His most frequently pilfered source was Garry Kasparov’s My Great
Predecessors (2003) – a book he looted so shamelessly he didn’t even
bother to change its distinctive punctuation. Here is Kasparov on a 1954
world championship match: “At the most appropriate moment! By driving
the knight from f6 the pawn spreads confusion in the black ranks.” And a
2009 Spectator column by Keene about the same game: “At the most
appropriate moment! By driving the knight from f6 the pawn spreads
confusion in the black ranks.”
Kleptomania
In 2013 Keene published his Little Book of Chess Secrets – which, as Eye
1357 showed, was largely cut-and-pasted from Kasparov’s My Great
Predecessors. A 2013 Spectator column was also lifted from the Kasparov
book (Eye 1343), reprinting its analysis of a 1923 game between Alekhine
and Rubinstein but pretending it was Keene’s own. For good measure, the
Penguin removed quotation marks and attribution in cases where Kasparov
had quoted other greats, such as Bobby Fischer, thus presenting all the
words as if they were his own.
Keene’s editors can’t pretend they were unaware of his kleptomania. In
October 2008 the chess historian Edward Winter sent a letter by
registered post and email to the Spectator’s then editor: “Dear Mr
d’Ancona, May I advise you that over one third of the chess article by
Mr Raymond Keene published on page 64 of The Spectator, 7 June 2008 was
simply copied, word for word, from what I wrote some two years ago…
Thank you very much in advance for informing me of your proposal for
settling this matter.” Matthew d’Ancona never replied.
Grand larcenist
And how did the Penguin react? By, er, plagiarising another article by
Edward Winter for a Spectator column a year later (Eye 1222), this time
about chess coverage in the Guinness Book of Records. When challenged by
online commenters, Keene affected astonishment. “All I can think of
think of is that somewhere Winter’s comments may have been quoted
without authorship or attribution,” he spluttered, “so I regarded them
as being in the public domain.” Which prompted the question: did he
seriously think it OK to pass off someone else’s article as his own so
long as he didn’t know the author’s name?
In 2013 the chess blogger Justin Horton identified no fewer than 137
columns by the Penguin from the previous three years that included
substantial passages stolen from books and articles by other authors.

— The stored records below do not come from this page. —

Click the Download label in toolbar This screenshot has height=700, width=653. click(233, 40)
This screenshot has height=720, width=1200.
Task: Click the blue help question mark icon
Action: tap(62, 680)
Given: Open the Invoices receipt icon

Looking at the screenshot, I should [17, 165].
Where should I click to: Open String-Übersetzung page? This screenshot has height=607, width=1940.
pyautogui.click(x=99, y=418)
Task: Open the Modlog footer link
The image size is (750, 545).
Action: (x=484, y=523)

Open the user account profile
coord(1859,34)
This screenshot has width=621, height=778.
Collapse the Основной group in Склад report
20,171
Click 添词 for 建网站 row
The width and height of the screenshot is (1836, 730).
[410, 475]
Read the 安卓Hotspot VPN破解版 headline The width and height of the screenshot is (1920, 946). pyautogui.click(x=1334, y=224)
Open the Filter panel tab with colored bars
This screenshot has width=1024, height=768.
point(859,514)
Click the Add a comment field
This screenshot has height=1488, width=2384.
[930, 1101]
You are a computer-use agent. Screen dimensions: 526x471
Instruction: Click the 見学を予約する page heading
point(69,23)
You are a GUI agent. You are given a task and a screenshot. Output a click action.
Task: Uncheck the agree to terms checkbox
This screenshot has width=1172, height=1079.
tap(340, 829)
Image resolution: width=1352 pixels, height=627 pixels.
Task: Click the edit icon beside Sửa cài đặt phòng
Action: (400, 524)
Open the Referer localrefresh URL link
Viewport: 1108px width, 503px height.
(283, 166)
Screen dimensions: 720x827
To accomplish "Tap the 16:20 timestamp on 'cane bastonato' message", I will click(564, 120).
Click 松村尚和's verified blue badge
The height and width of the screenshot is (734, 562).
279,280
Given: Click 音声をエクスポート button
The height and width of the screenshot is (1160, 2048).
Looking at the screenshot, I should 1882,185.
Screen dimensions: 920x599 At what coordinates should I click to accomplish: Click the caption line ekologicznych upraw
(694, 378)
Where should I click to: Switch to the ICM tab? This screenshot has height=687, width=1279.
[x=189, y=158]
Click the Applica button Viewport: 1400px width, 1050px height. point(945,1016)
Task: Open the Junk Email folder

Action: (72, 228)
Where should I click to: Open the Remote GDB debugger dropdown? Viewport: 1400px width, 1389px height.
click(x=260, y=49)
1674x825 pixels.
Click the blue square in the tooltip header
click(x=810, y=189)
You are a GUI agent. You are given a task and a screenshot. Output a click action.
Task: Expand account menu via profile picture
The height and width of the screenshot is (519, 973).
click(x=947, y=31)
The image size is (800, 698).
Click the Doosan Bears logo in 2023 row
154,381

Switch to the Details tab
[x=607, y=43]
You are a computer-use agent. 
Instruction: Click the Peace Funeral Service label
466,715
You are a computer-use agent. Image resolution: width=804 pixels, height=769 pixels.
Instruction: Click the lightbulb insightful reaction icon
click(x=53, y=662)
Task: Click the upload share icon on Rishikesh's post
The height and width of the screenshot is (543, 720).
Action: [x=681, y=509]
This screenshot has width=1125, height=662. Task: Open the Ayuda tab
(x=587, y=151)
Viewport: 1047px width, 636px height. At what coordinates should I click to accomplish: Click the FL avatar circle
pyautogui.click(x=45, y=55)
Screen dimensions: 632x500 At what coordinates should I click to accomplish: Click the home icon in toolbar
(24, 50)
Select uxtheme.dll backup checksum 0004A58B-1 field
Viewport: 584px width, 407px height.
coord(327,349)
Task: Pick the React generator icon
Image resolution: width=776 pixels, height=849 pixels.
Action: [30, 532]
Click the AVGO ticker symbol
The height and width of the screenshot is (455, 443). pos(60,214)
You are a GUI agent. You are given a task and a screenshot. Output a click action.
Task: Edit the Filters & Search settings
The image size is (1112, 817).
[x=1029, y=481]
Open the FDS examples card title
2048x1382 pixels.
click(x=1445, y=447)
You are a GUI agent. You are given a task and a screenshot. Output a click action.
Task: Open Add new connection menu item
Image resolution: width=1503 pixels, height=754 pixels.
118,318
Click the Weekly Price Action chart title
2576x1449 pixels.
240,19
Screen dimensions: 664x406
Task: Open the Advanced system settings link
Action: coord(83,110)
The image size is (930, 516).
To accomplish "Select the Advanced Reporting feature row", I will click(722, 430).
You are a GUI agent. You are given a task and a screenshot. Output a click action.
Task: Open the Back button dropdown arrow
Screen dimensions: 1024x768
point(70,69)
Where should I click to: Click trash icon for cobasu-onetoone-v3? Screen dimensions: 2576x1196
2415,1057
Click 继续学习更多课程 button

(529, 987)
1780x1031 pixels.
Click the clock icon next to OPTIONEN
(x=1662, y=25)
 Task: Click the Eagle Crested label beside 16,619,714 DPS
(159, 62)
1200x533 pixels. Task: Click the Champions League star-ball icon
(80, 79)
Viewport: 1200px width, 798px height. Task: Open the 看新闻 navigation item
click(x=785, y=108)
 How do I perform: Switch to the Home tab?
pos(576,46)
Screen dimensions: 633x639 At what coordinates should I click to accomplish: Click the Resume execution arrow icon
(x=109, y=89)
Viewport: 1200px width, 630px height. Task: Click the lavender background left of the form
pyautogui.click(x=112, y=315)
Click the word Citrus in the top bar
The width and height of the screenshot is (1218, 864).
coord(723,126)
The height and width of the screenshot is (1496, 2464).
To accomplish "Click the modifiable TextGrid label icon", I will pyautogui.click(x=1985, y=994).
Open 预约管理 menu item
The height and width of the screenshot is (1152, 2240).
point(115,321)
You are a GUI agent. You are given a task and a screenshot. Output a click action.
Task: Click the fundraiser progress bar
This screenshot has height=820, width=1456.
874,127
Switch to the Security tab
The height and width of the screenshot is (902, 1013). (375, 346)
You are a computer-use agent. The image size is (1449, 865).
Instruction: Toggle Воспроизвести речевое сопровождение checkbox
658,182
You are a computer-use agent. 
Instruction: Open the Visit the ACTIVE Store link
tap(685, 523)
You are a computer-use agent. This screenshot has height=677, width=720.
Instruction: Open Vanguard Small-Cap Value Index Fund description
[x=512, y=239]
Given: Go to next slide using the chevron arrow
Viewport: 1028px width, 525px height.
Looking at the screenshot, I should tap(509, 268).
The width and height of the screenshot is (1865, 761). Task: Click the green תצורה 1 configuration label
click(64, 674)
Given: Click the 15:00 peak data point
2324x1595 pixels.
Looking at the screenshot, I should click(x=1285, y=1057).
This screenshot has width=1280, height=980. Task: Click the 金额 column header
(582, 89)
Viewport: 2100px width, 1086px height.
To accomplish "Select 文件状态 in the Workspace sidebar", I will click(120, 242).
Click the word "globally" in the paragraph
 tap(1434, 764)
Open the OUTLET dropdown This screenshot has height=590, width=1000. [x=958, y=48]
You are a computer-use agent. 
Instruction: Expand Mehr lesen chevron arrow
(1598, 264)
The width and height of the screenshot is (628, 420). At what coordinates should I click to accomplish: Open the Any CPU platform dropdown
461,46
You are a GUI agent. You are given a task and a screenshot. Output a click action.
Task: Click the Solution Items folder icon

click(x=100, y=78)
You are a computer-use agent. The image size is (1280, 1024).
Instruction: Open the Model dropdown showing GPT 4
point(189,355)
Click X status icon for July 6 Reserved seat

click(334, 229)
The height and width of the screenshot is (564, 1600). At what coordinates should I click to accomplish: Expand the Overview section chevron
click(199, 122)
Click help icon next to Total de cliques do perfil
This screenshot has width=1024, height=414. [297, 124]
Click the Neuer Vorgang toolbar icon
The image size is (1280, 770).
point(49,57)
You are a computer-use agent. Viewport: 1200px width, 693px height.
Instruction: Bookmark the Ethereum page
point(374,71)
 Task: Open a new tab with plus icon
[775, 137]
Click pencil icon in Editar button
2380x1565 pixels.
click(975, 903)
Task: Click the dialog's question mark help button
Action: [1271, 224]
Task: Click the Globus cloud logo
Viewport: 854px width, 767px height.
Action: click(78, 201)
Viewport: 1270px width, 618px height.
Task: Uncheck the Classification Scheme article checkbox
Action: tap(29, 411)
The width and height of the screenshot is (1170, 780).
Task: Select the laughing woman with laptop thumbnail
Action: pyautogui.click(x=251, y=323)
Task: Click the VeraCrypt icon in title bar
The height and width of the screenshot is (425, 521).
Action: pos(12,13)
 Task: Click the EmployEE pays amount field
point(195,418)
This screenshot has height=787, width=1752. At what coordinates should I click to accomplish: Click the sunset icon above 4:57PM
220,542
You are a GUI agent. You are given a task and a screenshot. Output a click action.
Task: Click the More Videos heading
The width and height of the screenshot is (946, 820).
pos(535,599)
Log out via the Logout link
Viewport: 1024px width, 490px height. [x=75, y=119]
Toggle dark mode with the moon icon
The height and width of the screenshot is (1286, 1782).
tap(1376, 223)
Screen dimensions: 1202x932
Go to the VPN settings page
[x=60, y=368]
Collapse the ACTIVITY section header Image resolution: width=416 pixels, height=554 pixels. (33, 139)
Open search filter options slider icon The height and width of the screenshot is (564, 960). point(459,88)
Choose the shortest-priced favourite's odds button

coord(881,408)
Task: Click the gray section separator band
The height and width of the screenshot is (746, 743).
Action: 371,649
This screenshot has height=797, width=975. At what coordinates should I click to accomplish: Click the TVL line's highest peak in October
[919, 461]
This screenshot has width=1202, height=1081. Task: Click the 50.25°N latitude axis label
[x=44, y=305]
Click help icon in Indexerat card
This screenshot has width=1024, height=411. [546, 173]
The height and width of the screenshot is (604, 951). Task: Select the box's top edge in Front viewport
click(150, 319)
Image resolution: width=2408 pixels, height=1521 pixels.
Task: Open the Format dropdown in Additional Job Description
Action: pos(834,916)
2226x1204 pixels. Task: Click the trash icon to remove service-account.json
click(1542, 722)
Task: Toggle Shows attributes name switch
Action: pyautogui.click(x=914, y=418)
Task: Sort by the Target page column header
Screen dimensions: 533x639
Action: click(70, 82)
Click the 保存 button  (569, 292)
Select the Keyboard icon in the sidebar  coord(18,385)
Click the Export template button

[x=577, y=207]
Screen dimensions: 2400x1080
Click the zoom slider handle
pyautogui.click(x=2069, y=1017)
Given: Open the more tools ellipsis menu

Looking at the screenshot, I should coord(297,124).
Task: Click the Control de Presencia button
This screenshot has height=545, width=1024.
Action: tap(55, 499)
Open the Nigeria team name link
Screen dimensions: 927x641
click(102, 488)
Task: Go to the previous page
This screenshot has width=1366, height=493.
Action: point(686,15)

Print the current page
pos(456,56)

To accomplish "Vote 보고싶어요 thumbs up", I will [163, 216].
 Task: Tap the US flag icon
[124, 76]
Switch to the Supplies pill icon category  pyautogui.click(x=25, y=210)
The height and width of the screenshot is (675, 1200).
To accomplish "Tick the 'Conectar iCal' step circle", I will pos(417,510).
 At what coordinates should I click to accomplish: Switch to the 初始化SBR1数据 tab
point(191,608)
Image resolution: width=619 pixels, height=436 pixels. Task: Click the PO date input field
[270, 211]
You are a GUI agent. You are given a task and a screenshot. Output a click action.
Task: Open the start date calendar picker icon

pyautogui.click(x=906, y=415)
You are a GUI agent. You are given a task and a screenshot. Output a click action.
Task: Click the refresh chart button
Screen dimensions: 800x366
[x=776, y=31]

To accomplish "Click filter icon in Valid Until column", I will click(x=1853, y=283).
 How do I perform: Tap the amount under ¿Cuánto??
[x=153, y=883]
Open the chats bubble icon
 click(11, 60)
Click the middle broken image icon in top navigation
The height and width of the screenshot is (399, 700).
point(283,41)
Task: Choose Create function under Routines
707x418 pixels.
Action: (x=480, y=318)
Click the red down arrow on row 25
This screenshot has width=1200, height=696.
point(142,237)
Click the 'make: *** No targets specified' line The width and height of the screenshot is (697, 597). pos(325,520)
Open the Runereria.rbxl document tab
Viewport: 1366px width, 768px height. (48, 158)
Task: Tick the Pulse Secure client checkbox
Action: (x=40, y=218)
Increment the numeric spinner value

“How many more daylight robberies can he get away with,” we asked in Eye
1354, “before the editors of the Times and the Spectator call a halt to
his criminal spree?” Six years on the Spectator has at last got the
message, but Times editor John Witherow still seems unconcerned that his
chess writer is a grand larcenist.
Having been caught red-handed so often, Keene does now occasionally
acknowledge sources – though only fleetingly. Thus in the Times on
Monday 7 October, analysing a 1962 game between Petrosian and Korchnoi,
he said his notes were “based on” those in a book by Dutch grandmaster
Jan Timman. But what does he mean by “based on”? Here is Keene’s
assessment of Korchnoi’s fifth move: “Dubious. With reversed colours
this set-up is fine as the king’s bishop has already been fianchettoed,
although the line won’t yield any advantage. Here, however, the missing
tempo makes itself painfully felt…” And here is Timman’s: “Dubious. With
reversed colours this set-up is OK – since the king’s bishop has
already been fianchettoed – although it won’t yield any advantage then.
But the missing tempo makes itself painfully felt…”
For his Times column the next day, he turned to another Petrosian game
from 1962, against Bobby Fischer. No mention of Timman’s book this time,
but anyone familiar with it would have had severe déjà-vu all over
again. Timman, for example, wrote that after 17 moves “White’s position
is anything but healthy and in the text he manages to save his skin in
an endgame that, with accurate play, he will just about be able to
save.” Keene, by contrast, wrote that after 17 moves “White’s position
is anything but healthy. The text is designed to head for an endgame
that, with accurate play, he should just be able to save.”